(Data extracted from a collection)

════════

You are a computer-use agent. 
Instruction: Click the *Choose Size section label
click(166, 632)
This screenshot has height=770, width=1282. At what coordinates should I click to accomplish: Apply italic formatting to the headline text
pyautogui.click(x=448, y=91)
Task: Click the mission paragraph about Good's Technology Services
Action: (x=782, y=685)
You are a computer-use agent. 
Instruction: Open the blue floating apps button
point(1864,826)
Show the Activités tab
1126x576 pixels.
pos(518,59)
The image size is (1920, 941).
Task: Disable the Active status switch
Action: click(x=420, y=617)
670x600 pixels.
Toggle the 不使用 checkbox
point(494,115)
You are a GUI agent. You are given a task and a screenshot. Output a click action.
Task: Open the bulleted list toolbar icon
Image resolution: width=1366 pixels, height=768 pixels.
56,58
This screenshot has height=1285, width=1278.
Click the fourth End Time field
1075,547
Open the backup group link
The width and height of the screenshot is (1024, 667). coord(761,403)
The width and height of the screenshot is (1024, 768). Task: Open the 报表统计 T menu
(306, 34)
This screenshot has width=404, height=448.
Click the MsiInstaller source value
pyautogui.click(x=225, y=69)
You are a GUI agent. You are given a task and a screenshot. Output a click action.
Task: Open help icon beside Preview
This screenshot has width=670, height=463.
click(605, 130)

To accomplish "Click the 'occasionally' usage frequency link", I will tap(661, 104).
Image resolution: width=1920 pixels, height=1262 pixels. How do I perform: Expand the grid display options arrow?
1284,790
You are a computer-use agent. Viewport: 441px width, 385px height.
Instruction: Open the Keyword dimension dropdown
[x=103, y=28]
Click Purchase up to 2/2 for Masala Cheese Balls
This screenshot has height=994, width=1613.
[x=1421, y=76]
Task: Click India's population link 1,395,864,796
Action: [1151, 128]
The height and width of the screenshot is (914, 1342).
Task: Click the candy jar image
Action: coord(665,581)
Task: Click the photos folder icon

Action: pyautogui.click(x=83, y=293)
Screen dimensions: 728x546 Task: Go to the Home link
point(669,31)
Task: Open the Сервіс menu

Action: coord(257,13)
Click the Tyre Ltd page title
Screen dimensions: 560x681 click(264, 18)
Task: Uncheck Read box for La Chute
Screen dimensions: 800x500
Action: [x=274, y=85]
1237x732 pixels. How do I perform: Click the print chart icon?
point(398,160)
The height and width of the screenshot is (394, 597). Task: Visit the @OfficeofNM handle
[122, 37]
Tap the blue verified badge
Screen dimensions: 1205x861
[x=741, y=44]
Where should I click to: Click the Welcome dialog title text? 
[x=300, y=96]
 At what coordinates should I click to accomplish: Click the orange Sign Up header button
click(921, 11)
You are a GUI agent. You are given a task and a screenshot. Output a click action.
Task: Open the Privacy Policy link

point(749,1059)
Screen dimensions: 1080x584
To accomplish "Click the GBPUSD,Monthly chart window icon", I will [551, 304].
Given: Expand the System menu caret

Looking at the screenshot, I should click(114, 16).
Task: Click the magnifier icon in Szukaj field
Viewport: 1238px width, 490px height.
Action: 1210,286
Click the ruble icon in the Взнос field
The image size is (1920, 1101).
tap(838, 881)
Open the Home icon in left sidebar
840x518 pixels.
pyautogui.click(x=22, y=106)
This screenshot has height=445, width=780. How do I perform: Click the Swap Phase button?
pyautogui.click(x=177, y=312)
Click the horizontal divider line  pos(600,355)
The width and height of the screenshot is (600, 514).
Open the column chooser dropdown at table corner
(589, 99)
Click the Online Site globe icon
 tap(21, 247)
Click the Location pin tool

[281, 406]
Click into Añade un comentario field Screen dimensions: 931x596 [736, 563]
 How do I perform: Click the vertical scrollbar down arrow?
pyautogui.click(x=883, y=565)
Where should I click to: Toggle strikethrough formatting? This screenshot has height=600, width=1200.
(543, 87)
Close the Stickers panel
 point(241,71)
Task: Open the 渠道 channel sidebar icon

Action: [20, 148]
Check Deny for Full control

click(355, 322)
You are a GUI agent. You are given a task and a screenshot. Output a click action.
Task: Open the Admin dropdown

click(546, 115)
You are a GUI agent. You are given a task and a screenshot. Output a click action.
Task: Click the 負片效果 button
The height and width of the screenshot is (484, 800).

════════

Repeat the data in full, matching each line exactly.

## RESPONSE AREA
You are a computer-use agent. 
Instruction: Click the *Choose Size section label
click(166, 632)
This screenshot has height=770, width=1282. At what coordinates should I click to accomplish: Apply italic formatting to the headline text
pyautogui.click(x=448, y=91)
Task: Click the mission paragraph about Good's Technology Services
Action: (x=782, y=685)
You are a computer-use agent. 
Instruction: Open the blue floating apps button
point(1864,826)
Show the Activités tab
1126x576 pixels.
pos(518,59)
The image size is (1920, 941).
Task: Disable the Active status switch
Action: click(x=420, y=617)
670x600 pixels.
Toggle the 不使用 checkbox
point(494,115)
You are a GUI agent. You are given a task and a screenshot. Output a click action.
Task: Open the bulleted list toolbar icon
Image resolution: width=1366 pixels, height=768 pixels.
56,58
This screenshot has height=1285, width=1278.
Click the fourth End Time field
1075,547
Open the backup group link
The width and height of the screenshot is (1024, 667). coord(761,403)
The width and height of the screenshot is (1024, 768). Task: Open the 报表统计 T menu
(306, 34)
This screenshot has width=404, height=448.
Click the MsiInstaller source value
pyautogui.click(x=225, y=69)
You are a GUI agent. You are given a task and a screenshot. Output a click action.
Task: Open help icon beside Preview
This screenshot has width=670, height=463.
click(605, 130)

To accomplish "Click the 'occasionally' usage frequency link", I will tap(661, 104).
Image resolution: width=1920 pixels, height=1262 pixels. How do I perform: Expand the grid display options arrow?
1284,790
You are a computer-use agent. Viewport: 441px width, 385px height.
Instruction: Open the Keyword dimension dropdown
[x=103, y=28]
Click Purchase up to 2/2 for Masala Cheese Balls
This screenshot has height=994, width=1613.
[x=1421, y=76]
Task: Click India's population link 1,395,864,796
Action: [1151, 128]
The height and width of the screenshot is (914, 1342).
Task: Click the candy jar image
Action: coord(665,581)
Task: Click the photos folder icon

Action: pyautogui.click(x=83, y=293)
Screen dimensions: 728x546 Task: Go to the Home link
point(669,31)
Task: Open the Сервіс menu

Action: coord(257,13)
Click the Tyre Ltd page title
Screen dimensions: 560x681 click(264, 18)
Task: Uncheck Read box for La Chute
Screen dimensions: 800x500
Action: [x=274, y=85]
1237x732 pixels. How do I perform: Click the print chart icon?
point(398,160)
The height and width of the screenshot is (394, 597). Task: Visit the @OfficeofNM handle
[122, 37]
Tap the blue verified badge
Screen dimensions: 1205x861
[x=741, y=44]
Where should I click to: Click the Welcome dialog title text? 
[x=300, y=96]
 At what coordinates should I click to accomplish: Click the orange Sign Up header button
click(921, 11)
You are a GUI agent. You are given a task and a screenshot. Output a click action.
Task: Open the Privacy Policy link

point(749,1059)
Screen dimensions: 1080x584
To accomplish "Click the GBPUSD,Monthly chart window icon", I will [551, 304].
Given: Expand the System menu caret

Looking at the screenshot, I should click(114, 16).
Task: Click the magnifier icon in Szukaj field
Viewport: 1238px width, 490px height.
Action: 1210,286
Click the ruble icon in the Взнос field
The image size is (1920, 1101).
tap(838, 881)
Open the Home icon in left sidebar
840x518 pixels.
pyautogui.click(x=22, y=106)
This screenshot has height=445, width=780. How do I perform: Click the Swap Phase button?
pyautogui.click(x=177, y=312)
Click the horizontal divider line  pos(600,355)
The width and height of the screenshot is (600, 514).
Open the column chooser dropdown at table corner
(589, 99)
Click the Online Site globe icon
 tap(21, 247)
Click the Location pin tool

[281, 406]
Click into Añade un comentario field Screen dimensions: 931x596 [736, 563]
 How do I perform: Click the vertical scrollbar down arrow?
pyautogui.click(x=883, y=565)
Where should I click to: Toggle strikethrough formatting? This screenshot has height=600, width=1200.
(543, 87)
Close the Stickers panel
 point(241,71)
Task: Open the 渠道 channel sidebar icon

Action: [20, 148]
Check Deny for Full control

click(355, 322)
You are a GUI agent. You are given a task and a screenshot. Output a click action.
Task: Open the Admin dropdown

click(546, 115)
You are a GUI agent. You are given a task and a screenshot. Output a click action.
Task: Click the 負片效果 button
The height and width of the screenshot is (484, 800).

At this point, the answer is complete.